> Activity:
Find all lines in the records that include the word "altlinux", and copy them out.

> Provided information:

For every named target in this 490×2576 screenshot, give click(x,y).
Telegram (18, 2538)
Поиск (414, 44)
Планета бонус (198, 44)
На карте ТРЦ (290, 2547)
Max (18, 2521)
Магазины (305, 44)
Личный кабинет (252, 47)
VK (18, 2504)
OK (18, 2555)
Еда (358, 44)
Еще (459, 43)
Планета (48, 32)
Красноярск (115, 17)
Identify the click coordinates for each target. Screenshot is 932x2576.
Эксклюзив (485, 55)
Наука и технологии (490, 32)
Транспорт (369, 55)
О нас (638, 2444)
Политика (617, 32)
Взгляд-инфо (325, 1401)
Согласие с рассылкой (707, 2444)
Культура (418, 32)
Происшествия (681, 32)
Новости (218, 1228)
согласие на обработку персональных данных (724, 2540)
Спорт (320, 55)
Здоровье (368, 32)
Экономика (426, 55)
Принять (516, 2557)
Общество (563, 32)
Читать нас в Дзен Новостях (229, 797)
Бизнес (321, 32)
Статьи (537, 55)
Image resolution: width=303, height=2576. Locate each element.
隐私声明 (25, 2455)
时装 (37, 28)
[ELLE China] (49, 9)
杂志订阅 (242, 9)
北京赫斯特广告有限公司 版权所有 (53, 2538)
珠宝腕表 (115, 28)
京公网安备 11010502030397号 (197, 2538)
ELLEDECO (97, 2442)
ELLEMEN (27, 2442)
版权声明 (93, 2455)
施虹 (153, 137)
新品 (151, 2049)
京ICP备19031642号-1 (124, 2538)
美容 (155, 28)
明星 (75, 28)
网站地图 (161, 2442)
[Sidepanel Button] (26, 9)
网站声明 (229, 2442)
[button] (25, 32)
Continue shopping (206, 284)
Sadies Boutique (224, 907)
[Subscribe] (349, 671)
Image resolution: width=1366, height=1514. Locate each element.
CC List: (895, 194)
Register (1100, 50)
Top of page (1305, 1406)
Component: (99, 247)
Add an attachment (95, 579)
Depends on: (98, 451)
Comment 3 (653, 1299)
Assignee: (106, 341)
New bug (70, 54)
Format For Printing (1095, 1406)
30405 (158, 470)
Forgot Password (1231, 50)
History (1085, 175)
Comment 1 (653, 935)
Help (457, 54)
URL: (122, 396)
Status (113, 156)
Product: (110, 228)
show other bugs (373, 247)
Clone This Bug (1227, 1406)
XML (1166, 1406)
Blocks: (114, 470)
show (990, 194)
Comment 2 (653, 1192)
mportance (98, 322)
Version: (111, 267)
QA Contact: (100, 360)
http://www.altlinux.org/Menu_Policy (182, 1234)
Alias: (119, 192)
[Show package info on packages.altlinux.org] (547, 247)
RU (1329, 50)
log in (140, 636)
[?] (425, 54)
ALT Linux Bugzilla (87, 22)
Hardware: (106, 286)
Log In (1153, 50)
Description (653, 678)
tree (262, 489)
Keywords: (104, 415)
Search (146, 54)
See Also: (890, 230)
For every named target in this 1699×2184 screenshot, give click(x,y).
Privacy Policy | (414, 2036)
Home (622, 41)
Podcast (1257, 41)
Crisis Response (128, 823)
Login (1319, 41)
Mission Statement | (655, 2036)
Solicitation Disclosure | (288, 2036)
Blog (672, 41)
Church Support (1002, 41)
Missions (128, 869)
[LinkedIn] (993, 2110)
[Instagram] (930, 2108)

> Output:
http://www.altlinux.org/Menu_Policy (182, 1234)
[Show package info on packages.altlinux.org] (547, 247)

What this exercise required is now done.